→ Task requirements
A) According to the ggplot2 axes FAQ, how many rows does the dodged-label example use to render the x-axis labels?
B) Convert the entries into a Markdown table with columns n and Line, starting with the line that contains "The image size" and going on through the last line of the entries, numbering each row and leaving out blank lines.

→ Passage
+ + +

FAQ: Axes • ggplot2

Label placement

How can I rotate the axis tick labels in ggplot2 so that tick labels that are long character strings don’t overlap?

Set the angle of the text in the axis.text.x or axis.text.y components of the theme(), e.g. theme(axis.text.x = element_text(angle = 90)).

See example

In the following plot the labels on the x-axis are overlapping.

ggplot(msleep, aes(x = order, y = sleep_total)) +
  geom_boxplot()

A boxplot showing the total amount of sleep on the y-axis for 19
taxonomical orders of mammals on the x-axis. The horizontal labels on the
x-axis for the orders overlap and are unreadable.

Rotate axis labels: We can do this by components of the theme(), specifically the axis.text.x component. Applying some vertical and horizontal justification to the labels centers them at the axis ticks. The angle can be set as desired within the 0 to 360 degree range, here we set it to 90 degrees.

ggplot(msleep, aes(x = order, y = sleep_total)) +
  geom_boxplot() +
  theme(axis.text.x = element_text(angle = 90, vjust = 0.5, hjust = 1))

A boxplot showing the total amount of sleep on the y-axis for 19
taxonomical orders of mammals on the x-axis. The x-axis labels are oriented
vertically and are readable.

Flip the axes: Use the y-axis for long labels.

ggplot(msleep, aes(y = order, x = sleep_total)) +
  geom_boxplot()

A boxplot showing the total amount of sleep on the x-axis for 19
taxonomical orders of mammals on the y-axis. The y-axis labels are oriented
horizontally and are readable.

Dodge axis labels: Add a scale_*() layer, e.g. scale_x_continuous(), scale_y_discrete(), etc., and customise the guide argument with the guide_axis() function. In this case we want to customise the x-axis, and the variable on the x-axis is discrete, so we’ll use scale_x_continuous(). In the guide argument we use the guide_axis() and specify how many rows to dodge the labels into with n.dodge. This is likely a trial-and-error exercise, depending on the lengths of your labels and the width of your plot. In this case we’ve settled on 3 rows to render the labels.

ggplot(msleep, aes(x = order, y = sleep_total)) +
  geom_boxplot() +
  scale_x_discrete(guide = guide_axis(n.dodge = 3))

A boxplot showing the total amount of sleep on the y-axis for 19
taxonomical orders of mammals on the x-axis. The horizontal labels on the
x-axis are dodged to three levels so that they remain readable.

+ + +

→ Given data
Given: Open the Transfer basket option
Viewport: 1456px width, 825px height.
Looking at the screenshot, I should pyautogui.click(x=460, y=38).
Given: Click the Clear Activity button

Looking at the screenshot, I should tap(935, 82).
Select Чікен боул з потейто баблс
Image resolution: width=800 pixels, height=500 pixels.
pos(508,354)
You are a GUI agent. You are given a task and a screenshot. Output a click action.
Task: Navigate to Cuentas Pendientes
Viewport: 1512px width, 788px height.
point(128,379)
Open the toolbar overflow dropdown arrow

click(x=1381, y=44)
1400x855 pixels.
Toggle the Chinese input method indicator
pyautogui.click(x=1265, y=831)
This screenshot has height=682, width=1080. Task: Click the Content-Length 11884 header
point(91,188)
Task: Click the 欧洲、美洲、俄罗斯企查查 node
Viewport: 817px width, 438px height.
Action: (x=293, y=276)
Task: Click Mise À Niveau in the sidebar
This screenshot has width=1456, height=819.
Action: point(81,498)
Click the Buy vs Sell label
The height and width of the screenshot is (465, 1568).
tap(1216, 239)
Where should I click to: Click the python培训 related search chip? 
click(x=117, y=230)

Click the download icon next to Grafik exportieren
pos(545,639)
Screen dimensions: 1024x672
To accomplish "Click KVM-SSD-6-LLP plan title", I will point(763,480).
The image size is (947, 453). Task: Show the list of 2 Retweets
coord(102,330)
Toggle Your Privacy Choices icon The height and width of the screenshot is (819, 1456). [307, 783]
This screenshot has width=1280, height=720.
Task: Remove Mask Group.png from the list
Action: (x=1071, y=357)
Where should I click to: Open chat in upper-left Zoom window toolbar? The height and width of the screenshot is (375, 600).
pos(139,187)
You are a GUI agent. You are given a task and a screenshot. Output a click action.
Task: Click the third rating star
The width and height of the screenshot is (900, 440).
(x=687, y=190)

+ + +

→ Answers per task
A) Three rows.

B)
| n | Line |
|---|---|
| 1 | The image size is (947, 453). Task: Show the list of 2 Retweets |
| 2 | coord(102,330) |
| 3 | Toggle Your Privacy Choices icon The height and width of the screenshot is (819, 1456). [307, 783] |
| 4 | This screenshot has width=1280, height=720. |
| 5 | Task: Remove Mask Group.png from the list |
| 6 | Action: (x=1071, y=357) |
| 7 | Where should I click to: Open chat in upper-left Zoom window toolbar? The height and width of the screenshot is (375, 600). |
| 8 | pos(139,187) |
| 9 | You are a GUI agent. You are given a task and a screenshot. Output a click action. |
| 10 | Task: Click the third rating star |
| 11 | The width and height of the screenshot is (900, 440). |
| 12 | (x=687, y=190) |